Au changement d’équipe, chezOpella plupart des travailleurs disent eux aussi spontanément à propos des grèves en France: «Ils s’y prennent bien» et «Il est grand temps qu’on fasse pareil ici».

«Ils ont raison!» dit Alfredo qui travaille aux chaînes et attend un collègue, «en France ce n’est pas comme ici ... Les Francais ne s’en laissent pas imposer, mais ici ce n’est pas pareil. Chacun commence par penser à soi et le syndicat ne fait rien. Mais toute l’industrie automobile est en crise! Tôt ou tard, cela ne pourra plus continuer comme ça non plus ici.»

Un technicien du centre de recherche dit, lui aussi: «La-bas en France, ils s’y prennent comme il faut», puis il raconte qu’il vient d’être mis à la porte avec d’autres collègues parce qu’il avait refusé d’être transféré au prestataire de service Segula.

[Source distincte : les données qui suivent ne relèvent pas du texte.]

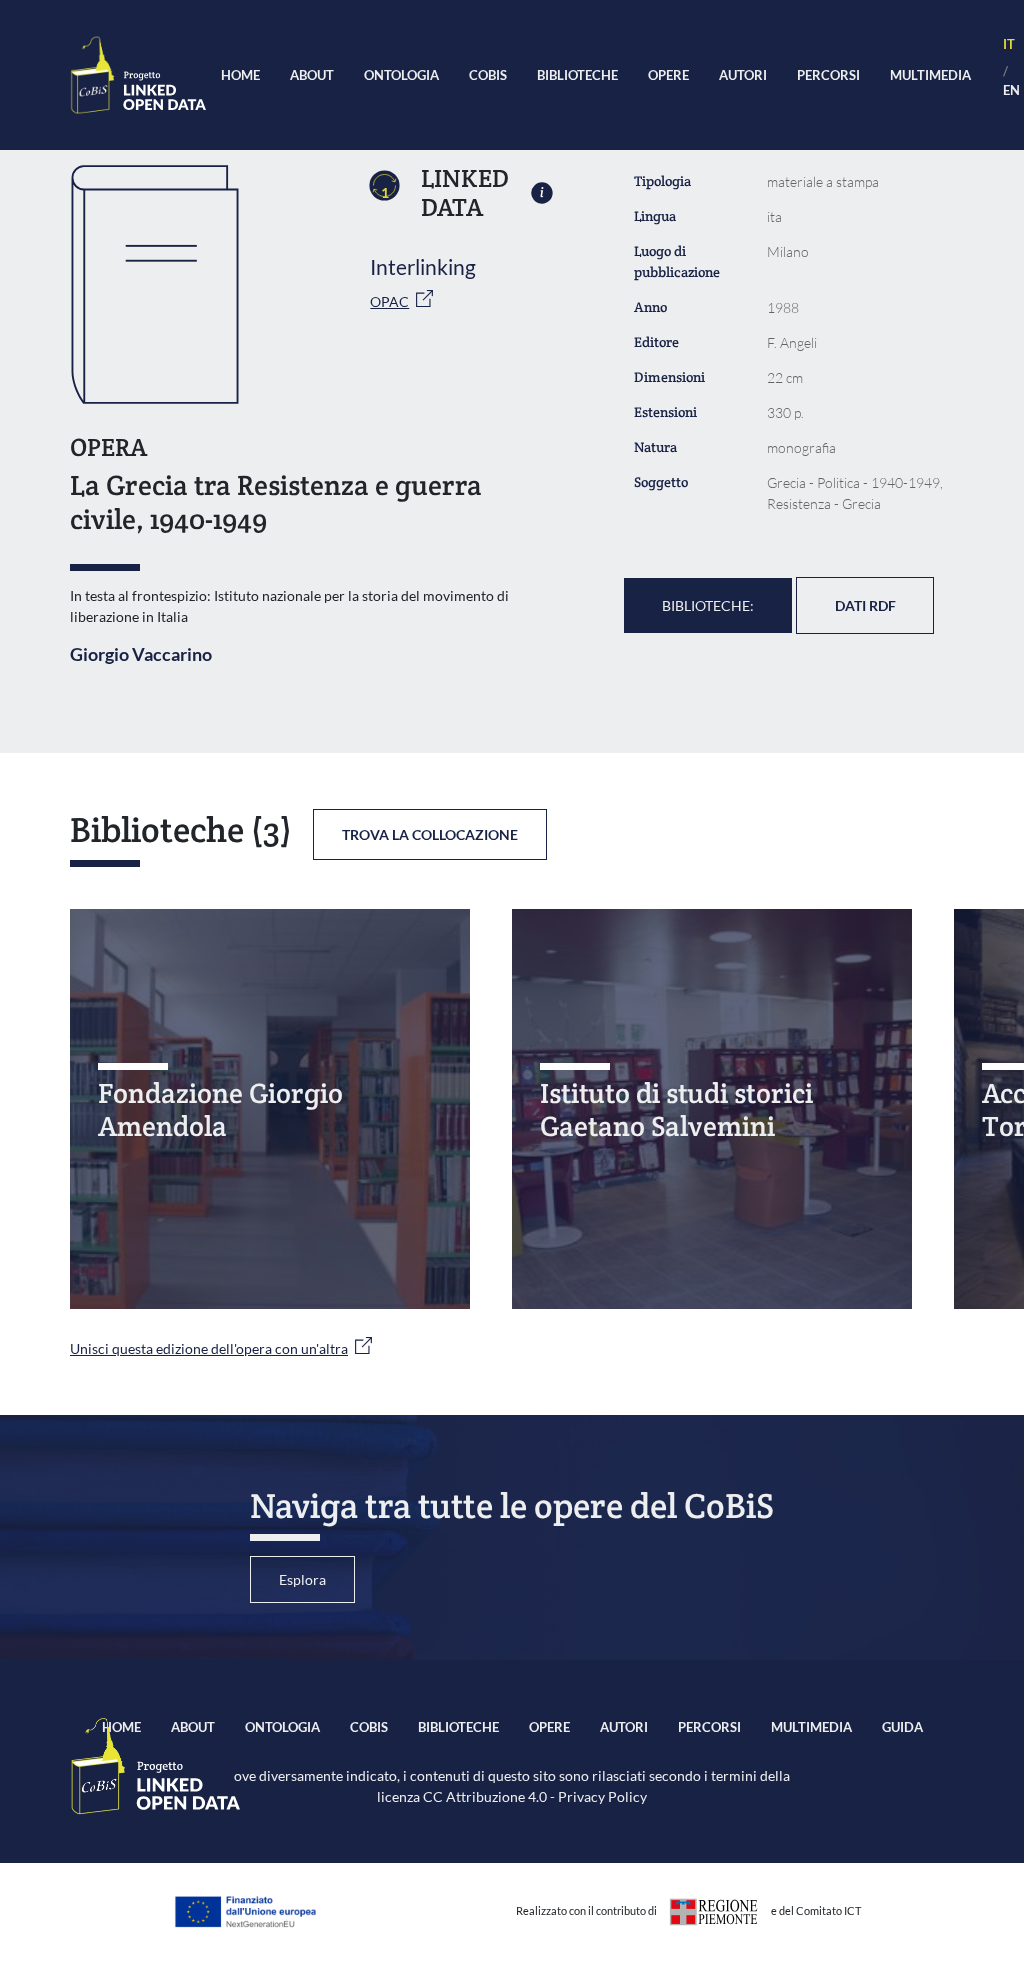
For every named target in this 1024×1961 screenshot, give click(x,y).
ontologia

Il a dit qu’il s’informait sur l’évolution de la grève en France, car «Ce qui se passe là-bas est important pour nous tous».

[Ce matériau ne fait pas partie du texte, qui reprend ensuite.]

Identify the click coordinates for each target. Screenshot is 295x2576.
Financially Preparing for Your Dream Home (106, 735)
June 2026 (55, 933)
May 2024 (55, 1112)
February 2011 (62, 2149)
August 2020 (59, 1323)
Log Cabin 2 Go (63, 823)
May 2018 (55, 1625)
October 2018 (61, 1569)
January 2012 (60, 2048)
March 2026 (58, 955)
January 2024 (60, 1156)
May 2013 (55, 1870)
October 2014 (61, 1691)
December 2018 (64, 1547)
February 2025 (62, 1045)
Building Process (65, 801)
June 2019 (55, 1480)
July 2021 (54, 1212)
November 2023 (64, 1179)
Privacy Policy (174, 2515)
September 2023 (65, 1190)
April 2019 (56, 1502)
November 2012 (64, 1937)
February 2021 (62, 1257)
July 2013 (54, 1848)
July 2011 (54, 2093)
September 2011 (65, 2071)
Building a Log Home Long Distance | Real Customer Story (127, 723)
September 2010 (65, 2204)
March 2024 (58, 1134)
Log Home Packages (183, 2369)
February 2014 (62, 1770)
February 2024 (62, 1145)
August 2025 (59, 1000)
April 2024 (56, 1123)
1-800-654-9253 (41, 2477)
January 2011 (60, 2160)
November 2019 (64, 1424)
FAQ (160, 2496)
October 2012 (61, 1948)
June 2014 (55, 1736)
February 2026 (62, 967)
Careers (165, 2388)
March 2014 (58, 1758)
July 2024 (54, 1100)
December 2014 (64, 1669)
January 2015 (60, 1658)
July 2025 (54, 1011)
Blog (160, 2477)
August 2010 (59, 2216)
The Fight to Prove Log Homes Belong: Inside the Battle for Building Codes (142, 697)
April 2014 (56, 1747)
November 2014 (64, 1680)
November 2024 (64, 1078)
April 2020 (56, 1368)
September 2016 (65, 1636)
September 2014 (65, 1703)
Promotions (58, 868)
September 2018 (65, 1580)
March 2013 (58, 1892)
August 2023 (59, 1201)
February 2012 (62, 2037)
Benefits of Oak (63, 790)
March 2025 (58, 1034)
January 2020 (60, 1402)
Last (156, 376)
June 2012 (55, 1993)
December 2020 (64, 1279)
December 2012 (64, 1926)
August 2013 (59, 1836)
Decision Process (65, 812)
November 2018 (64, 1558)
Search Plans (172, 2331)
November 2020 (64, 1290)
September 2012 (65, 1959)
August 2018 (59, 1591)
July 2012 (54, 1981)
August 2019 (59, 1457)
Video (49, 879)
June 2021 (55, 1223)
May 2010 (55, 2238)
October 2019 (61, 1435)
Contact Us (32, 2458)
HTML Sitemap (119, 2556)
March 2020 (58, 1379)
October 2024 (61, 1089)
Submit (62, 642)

Opel est fortement touché par la crise de l’automobile. Depuis son rachat par PSA plusieurs milliers d’emplois ont été détruits. Il y a souvent du chômage technique. La fusion annoncée de PSA avec Fiat Chrysler fait monter l’insécurité.

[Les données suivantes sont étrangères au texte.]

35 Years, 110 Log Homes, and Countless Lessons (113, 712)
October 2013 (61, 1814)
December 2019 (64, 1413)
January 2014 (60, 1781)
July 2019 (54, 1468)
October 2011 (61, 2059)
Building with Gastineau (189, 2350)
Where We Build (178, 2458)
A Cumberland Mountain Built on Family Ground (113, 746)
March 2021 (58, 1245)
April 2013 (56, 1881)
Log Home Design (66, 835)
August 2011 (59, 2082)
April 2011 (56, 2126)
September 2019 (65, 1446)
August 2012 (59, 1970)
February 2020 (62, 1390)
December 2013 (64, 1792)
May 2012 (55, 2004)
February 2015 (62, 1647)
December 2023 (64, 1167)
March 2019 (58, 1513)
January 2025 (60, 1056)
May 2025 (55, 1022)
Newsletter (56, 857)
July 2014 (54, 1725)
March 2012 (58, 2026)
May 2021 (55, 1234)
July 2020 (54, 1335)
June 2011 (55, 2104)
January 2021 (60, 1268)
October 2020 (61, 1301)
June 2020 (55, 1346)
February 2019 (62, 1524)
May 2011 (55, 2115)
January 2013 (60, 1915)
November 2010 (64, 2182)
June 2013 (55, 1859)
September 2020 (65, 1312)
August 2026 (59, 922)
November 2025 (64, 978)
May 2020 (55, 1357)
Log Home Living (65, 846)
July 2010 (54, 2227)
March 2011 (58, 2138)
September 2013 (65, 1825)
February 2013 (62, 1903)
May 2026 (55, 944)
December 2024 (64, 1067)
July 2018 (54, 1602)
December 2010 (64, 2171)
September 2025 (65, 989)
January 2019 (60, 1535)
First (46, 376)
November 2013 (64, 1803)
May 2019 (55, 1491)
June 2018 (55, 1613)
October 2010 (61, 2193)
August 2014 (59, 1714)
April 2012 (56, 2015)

«Tout ça, c’est un puits sans fond», dit Frank «c’est quand mème remarquable que même les sous-traitants comme Bosch licencient maintenant. Avant, un emploi chez Bosch c’était comme une assurance-vie. Ou bien prenez encore GM, l’ancien propriétaire d’Opel, il chamboulé toute la structure de la société ».

Sur la grève en France, il dit: «Ca, c’est vraiment quelque chose: c’est la rue qui s’enflamme là-bas. C’était bête de la part de Macron de s’attaquer aux retraites. En France, tous les politiciens s’y sont cassé le nez jusque là».

Les travailleurs en Allemagne, devaient « gagner plus de confiance en soi» poursuit-il. Pour les actionnaires à la Bourse, l’industrie automobile n’est plus qu’un gros boulet à traîner. Puis, il explique que «ceux qui fabriquent vraiment le produit doivent en fait être les plus reconnus de tous. Il y a des gens ici qui travaillent et qui valent plus que de l’or. Ils sont là parce leurs pères et grand-pères étaient déjà chez Opel. Ils donneraient tout pour la firme. Mais on les gifle. Pour les actionnaires ce ne sont que des chiffres.»

Steffen, Stefan et Mario trouvent la grève juste. «Si on ne se défend pas on n’arrive à rien», dit Steffen.

Mario décrit ainsi sa propre situation de travailleur de l’automobile: «La situation s’aggrave de plus en plus. Jamais, ça n’a été aussi tendu qu’aujourd’hui.» A propos du syndicat IG Metall il dit que c’est «plus du semblant que du vrai», ce a quoi Stefan ajoute: «Comme tous les autres, ils regardent du côté où il y a le plus d’argent, et ce n’est pas nous.»

Andreas, un travailleur qui travaille depuis 22 ans à la chaîne a dit: «Les travailleurs français ont raison de défendre la retraite à 62 ans. Ici tout le monde te confirmera qu’à 67 ans on n’est plus capable de travailler à la chaîne. C’est de la vraie torture!»